Bilindiği gibi, emperyalizm bir ülkeye yalnız silâh zoruyla girmez. Hedef seçtiği ülkenin insanlarının duygu ve düşüncelerini önceden öyle bir duruma sokar, öyle bir yönlendirir ki, o ülke insanları kendiliklerinden, isteyerek ve iyi bir şey yaptıklarını sanarak emperyalist güçlere ülkelerinin kapılarını açarlar, biraz iş bilenleri ise işbirlikçiler olarak bu emperyalist sömürüden pay da alırlar. Bunu sağlamanın yolları, ülkenin yazgısı üzerinde şu ya da bu ölçüde söz sahibi olabilecek kişileri ya kendi ülkelerine gelmelerini sağlayarak orada "eğitmek", geride kalanları ise yabancı dilde eğitim yapan ve belli bir dünya görüşünü öğrencilerine belleten eğitim kurumları açmak, kültür merkezleri kurmak, yaygın bir propaganda ağı içinde yoğurmaktır. Kitle ileişim araçları bu amaç için biçilmiş kaftandır. O nedenle, emperyalistler, ülkenin iletişim odaklarını doğrudan doğruya kendi denetimlerine sokmak isterler, bu yapılamıyorsa "eğitilmiş" kişilerin yönetiminde olması için çalışılır.
Her devletin üzerine kurulup geliştiği temelleri vardır.
Bu temelleri sarsarsanız, o devlet de sarsılır; yıkarsanız, o devlet de yıkılır. Türkiye Cumhuriyeti'nin temelleri ise Atatürk ilke ve devrimleridir ve bunların da başında laiklik gelir.
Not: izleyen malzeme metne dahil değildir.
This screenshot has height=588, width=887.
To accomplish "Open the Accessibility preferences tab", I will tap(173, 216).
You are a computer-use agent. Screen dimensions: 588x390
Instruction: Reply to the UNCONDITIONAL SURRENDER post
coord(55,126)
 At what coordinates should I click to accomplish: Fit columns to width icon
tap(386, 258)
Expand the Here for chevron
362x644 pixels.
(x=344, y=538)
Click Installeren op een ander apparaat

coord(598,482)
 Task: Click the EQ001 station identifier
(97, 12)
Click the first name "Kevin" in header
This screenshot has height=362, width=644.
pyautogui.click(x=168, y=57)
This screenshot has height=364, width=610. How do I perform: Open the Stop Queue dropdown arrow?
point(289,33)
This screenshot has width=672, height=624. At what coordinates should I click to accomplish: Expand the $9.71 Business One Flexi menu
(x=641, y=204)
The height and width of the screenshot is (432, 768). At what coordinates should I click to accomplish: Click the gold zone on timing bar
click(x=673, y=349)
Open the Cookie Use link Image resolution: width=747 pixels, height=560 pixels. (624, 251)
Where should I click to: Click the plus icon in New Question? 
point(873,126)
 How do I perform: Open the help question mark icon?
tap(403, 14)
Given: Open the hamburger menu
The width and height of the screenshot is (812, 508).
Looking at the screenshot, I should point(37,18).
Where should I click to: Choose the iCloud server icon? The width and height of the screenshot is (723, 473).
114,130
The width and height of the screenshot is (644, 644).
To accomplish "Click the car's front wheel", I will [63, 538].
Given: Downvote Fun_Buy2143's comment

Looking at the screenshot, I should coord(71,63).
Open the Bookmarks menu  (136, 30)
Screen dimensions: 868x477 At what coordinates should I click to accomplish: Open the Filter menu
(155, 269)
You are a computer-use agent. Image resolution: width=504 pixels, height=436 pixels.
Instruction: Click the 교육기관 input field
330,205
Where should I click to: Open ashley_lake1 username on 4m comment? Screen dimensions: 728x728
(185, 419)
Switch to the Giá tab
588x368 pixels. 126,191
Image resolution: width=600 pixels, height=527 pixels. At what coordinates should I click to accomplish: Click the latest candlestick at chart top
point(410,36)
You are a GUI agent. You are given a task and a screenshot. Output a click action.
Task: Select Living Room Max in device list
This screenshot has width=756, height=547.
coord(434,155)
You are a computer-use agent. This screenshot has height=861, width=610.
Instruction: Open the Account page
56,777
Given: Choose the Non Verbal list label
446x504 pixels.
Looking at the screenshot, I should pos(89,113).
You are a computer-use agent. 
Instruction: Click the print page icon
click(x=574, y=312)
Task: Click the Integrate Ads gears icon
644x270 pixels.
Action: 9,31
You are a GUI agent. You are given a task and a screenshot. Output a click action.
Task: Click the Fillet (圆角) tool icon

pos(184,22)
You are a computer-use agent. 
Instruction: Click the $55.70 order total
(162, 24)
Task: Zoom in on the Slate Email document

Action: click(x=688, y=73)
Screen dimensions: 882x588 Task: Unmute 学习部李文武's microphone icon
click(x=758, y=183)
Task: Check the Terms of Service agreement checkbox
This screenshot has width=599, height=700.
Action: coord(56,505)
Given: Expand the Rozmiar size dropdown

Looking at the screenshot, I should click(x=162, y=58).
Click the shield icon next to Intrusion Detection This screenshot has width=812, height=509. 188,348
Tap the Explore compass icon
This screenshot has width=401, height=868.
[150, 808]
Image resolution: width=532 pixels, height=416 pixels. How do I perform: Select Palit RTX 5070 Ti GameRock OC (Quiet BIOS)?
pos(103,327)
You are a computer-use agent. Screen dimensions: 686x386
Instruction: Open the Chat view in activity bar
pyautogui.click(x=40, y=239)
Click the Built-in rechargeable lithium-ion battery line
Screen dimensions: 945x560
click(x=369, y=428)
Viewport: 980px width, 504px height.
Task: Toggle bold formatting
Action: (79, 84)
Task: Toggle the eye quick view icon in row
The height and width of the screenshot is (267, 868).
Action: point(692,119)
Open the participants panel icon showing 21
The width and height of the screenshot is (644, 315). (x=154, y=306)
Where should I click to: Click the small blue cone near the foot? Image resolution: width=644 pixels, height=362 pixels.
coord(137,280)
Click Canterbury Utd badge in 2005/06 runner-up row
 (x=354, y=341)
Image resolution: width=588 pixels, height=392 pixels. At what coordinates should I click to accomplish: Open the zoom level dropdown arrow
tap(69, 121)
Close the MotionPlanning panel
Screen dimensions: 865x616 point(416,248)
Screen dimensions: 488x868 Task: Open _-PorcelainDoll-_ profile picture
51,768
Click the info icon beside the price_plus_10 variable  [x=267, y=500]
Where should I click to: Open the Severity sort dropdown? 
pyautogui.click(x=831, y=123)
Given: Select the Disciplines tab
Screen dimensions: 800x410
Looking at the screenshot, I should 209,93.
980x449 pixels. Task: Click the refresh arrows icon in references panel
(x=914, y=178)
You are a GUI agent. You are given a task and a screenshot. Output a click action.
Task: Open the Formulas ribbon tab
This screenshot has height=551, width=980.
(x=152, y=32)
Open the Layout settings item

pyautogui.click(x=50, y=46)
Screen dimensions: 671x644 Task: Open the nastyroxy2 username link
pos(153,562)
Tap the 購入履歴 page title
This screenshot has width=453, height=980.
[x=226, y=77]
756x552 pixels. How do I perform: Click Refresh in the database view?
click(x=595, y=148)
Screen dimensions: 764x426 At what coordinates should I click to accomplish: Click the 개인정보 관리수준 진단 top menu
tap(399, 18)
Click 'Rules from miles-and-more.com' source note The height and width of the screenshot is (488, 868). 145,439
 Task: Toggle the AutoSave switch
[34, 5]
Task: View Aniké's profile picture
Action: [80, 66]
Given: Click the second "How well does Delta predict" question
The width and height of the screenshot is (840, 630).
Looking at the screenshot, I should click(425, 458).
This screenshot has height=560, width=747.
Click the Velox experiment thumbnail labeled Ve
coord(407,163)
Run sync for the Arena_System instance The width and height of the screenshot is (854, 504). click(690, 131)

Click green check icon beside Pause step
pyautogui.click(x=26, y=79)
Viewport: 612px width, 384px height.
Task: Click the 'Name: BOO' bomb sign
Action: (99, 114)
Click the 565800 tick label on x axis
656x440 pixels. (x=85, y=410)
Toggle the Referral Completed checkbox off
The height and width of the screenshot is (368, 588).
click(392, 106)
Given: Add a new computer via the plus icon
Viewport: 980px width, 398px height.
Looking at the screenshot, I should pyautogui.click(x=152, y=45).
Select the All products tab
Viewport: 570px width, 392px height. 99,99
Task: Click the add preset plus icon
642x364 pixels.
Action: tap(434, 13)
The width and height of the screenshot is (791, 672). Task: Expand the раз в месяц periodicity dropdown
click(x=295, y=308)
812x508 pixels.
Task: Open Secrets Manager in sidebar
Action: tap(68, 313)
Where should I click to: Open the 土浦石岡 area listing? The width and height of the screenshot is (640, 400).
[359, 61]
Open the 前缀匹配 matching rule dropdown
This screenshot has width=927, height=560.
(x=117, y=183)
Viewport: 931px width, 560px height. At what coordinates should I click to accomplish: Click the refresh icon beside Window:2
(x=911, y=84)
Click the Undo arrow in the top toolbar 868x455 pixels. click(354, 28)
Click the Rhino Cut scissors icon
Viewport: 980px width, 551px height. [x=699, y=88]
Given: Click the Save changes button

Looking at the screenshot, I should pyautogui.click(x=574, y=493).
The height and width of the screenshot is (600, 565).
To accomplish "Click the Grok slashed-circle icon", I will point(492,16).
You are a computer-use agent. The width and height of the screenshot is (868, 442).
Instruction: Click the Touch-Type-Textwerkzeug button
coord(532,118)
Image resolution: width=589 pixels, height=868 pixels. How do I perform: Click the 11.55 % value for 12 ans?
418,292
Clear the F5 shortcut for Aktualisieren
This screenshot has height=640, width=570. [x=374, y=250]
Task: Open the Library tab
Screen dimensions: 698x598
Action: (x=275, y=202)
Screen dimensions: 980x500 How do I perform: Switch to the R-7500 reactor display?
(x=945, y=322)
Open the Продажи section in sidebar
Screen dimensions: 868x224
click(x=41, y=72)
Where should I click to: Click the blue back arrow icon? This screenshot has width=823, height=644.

O nedenle, laiklik ilkesi yaralanacak olursa, devlet ve toplum yapısında da yaralar açılır. Bizler bu gerçeği yaşayarak da görüyoruz. 2 Temmuz Sivas olaylarının ve daha önceki benzeri kıyımların nedeni, laiklik ilkesinin gereği gibi gözetilmemiş ve hattâ doğrudan doğruya iktidarlarca yıkılmaya kalkışılmış olmasından başka bir şey değildir.
Çok kısaca formüle edersek, bence Atatürkçülük; bağımsız vatan topraklarında, bir ulus olma bilinciyle, başı dik, onurlu, sırtı pek, karnı tok "insan" olmak demektir.
D.P'nin kurulması ile birlikte karşıdevrim "resmen" başlamış oluyordu. Şimdi artık tüm devrimci atılım ve girişimlerin ortadan kaldırılmasına, bu başarılamazsa bunların etkisizleştirilmesine gelmişti sıra. Sıranın en başında da doğal olarak topraksız ve yoksul köylüyü topraklandırmayı ve aynı zamanda toprak ağalarının böylece güçlerini kırmayı amaçlayan Çiftçiyi Topraklandırma Kanunu'nu geçersiz kılmak geliyordu.
Atatürk ilke ve devrimleri, yeri geldiğinde belirttiğim gibi, aynı zamanda demokrasinin önünü açmaya yönelmiş, "gerçek" bir demokrasinin varlık kazanabilmesi için gerekli olan koşulları yaratmayı amaçlamış bulunuyordu. İnönü, önce devrim karşıtlarını önemli görevlere getirerek ama daha da önemlisi devrimlerden ödün üstüne ödün vererek, üstelik dini siyasete âlet ederek, demokrasinin önünü böylece kendisi tıkamıştır. Öte yandan, yılların planlaması ve çabası sonucunda yaratılan Köy Enstitüleri'nin devrim düşmanlarınca acımasızca yıkılmasına göz yummasaydı, göz yummak ne demek, baş yıkıcısı Reşat Şemsettin Sirer'i Millî Eğitim Bakanı yapmasaydı, demokrasinin önündeki başlıca engel olan cahillik, boşinançlar, ağalık, şeyhlik... ten bugün iz kalmamış olacaktı.
Bugün, aşiret reisleri ve toprak ağaları T.B.M.M.'nin ceylan derisi kaplı koltuklarında oturamayacak, bakanlık yapamayacaklardı. Ama, o, Köy Enstitülü öğretmenin yerine İmam Hatipliyi, demokrasi gereği, geçirdi.